Age, genetic variants, and environmental factors such as consumption of a high fat diet contribute to Alzheimer's disease (AD) risk. Diets high in fat also increase disease neuropathology and/or cognitive deficits in mouse models relevant to AD. However, the effect of a high-fat diet on biometrics, neuropathology and cognitive impairments in novel models of late-onset AD (LOAD) is unknown. To date, in the IU/JAX/PITT MODEL-AD Center, we have focused on developing mouse models containing combinations of genetic risk variants in genes including APOE, Trem2, Mthfr and Plcg2. In addition, we have humanized the mouse Aβ peptide that is reported to be more amyloidogenic than the mouse Aβ peptide. Here, we now test the effect of incorporating a high fat diet as an environmental risk factor to improve the alignment of mouse models to LOAD. A high fat diet (45% high fat/high sugar, HFD) was provided to mice from two to 12 months of age from four LOAD-relevant models on a C57BL/6J genetic background (B6); B6.APOEE4 TREM2R47H (B6.LOAD1), B6.APOEE4 TREM2R47H hAβKI (B6.LOAD2), B6.LOAD1.MthfrC677T and B6.LOAD1.Plcg2M28L . Control mice from each strain were fed standard chow diet as a control (6% fat). Metabolic assays, including weight and blood glucose, and frailty index score were performed throughout the study. Cholesterol, liver enzymes, transcriptomics and AD-relevant neuropathology was performed at terminal timepoints.
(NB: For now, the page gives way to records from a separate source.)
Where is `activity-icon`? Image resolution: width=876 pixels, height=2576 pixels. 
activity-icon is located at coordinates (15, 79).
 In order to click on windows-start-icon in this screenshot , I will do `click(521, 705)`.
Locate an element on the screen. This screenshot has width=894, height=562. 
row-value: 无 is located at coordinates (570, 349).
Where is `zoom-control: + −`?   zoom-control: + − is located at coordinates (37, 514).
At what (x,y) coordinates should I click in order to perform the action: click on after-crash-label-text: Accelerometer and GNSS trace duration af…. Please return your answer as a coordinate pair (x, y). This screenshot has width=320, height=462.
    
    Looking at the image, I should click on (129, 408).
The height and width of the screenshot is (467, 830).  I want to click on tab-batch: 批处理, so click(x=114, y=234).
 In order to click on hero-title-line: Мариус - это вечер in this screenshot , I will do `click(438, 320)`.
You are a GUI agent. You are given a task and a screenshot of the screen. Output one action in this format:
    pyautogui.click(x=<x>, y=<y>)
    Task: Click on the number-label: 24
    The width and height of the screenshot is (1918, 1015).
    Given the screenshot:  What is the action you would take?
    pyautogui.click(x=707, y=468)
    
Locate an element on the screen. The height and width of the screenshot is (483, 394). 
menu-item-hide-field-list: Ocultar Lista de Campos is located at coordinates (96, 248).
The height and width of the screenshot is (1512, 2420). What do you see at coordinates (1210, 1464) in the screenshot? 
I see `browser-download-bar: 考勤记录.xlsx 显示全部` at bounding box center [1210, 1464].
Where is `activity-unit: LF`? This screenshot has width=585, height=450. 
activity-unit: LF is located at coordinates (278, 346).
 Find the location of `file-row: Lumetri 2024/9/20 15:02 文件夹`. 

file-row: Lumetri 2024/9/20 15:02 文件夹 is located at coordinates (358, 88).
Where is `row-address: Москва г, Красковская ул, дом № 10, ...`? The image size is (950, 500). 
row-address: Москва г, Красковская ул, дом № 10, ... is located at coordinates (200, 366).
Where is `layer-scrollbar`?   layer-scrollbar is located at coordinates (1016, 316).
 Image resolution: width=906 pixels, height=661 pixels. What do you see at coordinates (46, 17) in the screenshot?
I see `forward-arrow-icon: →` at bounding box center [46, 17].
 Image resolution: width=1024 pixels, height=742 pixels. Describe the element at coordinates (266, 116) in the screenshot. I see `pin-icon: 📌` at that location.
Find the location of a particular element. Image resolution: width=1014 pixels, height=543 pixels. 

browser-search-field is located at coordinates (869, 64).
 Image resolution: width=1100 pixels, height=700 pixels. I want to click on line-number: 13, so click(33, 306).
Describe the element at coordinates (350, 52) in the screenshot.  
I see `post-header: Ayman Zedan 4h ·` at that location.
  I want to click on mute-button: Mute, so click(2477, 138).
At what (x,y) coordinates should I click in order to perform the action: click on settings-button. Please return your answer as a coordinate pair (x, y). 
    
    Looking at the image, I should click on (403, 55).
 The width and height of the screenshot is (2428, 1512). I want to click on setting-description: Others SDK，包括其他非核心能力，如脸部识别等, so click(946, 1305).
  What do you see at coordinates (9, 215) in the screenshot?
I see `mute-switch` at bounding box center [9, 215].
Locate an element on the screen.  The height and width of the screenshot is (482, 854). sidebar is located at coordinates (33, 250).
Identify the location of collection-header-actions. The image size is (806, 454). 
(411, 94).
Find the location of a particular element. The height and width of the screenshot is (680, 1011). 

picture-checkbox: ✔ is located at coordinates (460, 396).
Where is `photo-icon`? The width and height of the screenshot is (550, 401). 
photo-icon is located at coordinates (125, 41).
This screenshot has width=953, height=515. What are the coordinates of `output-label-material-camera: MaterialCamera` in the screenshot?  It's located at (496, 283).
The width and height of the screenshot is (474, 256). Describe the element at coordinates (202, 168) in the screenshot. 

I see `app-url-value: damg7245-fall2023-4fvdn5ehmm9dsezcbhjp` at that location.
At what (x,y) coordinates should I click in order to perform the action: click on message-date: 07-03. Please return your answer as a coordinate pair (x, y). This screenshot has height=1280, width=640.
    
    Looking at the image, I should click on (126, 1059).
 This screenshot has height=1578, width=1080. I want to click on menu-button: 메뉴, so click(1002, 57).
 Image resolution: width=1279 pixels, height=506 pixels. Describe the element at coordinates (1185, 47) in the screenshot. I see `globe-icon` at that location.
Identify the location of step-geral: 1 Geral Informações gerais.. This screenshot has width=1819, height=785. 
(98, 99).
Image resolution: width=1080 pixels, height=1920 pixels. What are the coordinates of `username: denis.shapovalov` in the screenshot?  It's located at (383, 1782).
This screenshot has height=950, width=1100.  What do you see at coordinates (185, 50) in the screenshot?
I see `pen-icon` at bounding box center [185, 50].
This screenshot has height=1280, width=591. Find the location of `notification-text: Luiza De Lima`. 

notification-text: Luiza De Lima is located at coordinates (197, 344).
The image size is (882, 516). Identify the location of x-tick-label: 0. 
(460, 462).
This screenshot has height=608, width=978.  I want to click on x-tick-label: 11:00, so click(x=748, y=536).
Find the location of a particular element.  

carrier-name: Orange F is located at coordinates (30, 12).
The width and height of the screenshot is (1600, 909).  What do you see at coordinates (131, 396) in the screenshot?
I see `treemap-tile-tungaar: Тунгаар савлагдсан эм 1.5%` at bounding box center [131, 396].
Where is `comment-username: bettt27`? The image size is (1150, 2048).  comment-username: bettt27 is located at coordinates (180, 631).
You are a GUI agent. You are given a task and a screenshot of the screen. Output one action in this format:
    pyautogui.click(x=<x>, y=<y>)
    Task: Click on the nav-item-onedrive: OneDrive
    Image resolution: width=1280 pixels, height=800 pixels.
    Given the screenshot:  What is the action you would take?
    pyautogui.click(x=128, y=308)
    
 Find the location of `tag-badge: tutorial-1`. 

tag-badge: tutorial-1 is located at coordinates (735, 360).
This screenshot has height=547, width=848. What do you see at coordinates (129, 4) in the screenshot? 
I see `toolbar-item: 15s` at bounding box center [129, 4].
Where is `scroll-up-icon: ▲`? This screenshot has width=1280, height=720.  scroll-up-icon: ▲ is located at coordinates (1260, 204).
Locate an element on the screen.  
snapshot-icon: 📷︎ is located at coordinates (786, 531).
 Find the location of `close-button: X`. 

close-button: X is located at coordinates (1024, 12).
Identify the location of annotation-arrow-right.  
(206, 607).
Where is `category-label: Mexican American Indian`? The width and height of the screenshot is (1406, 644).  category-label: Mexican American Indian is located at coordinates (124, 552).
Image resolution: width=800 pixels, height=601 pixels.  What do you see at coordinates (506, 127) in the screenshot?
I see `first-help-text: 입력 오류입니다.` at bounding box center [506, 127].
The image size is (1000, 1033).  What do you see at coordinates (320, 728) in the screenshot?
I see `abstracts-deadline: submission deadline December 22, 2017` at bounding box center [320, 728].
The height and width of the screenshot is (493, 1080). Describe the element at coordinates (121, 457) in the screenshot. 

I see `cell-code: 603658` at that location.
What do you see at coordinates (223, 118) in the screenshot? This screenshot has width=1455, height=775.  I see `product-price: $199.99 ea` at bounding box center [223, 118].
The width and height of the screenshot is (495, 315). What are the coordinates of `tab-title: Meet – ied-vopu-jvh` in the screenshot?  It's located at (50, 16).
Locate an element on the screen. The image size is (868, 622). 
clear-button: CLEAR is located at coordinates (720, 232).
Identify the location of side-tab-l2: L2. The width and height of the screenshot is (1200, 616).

Consumption of a HFD exacerbated age-related increases in frailty and body weight in B6.LOAD2 and B6.LOAD1.Plcg2M28L , B6.LOAD1.MthfrC677T mice compared to control diet. A HFD increased glucose, cholesterol, triglycerides and liver enzymes in all strains compared to control diet. Importantly, transcriptomic analysis of brain samples using the Nanostring AD panel revealed that the presence of the Plcg2M28L risk variant in combination with HFD caused an elevation of human AD-relevant inflammatory genes that didn't occur in other strains on HFD or in B6.LOAD1.Plcg2M28L mice on control diet. This study aims to clarify the synergistic role of genetics, age and high fat diet in the progression of AD-related pathology in novel mouse models of LOAD. These findings provide a platform to combine LOAD variants with environmental influences, providing more relevant models for preclinical efficacy studies.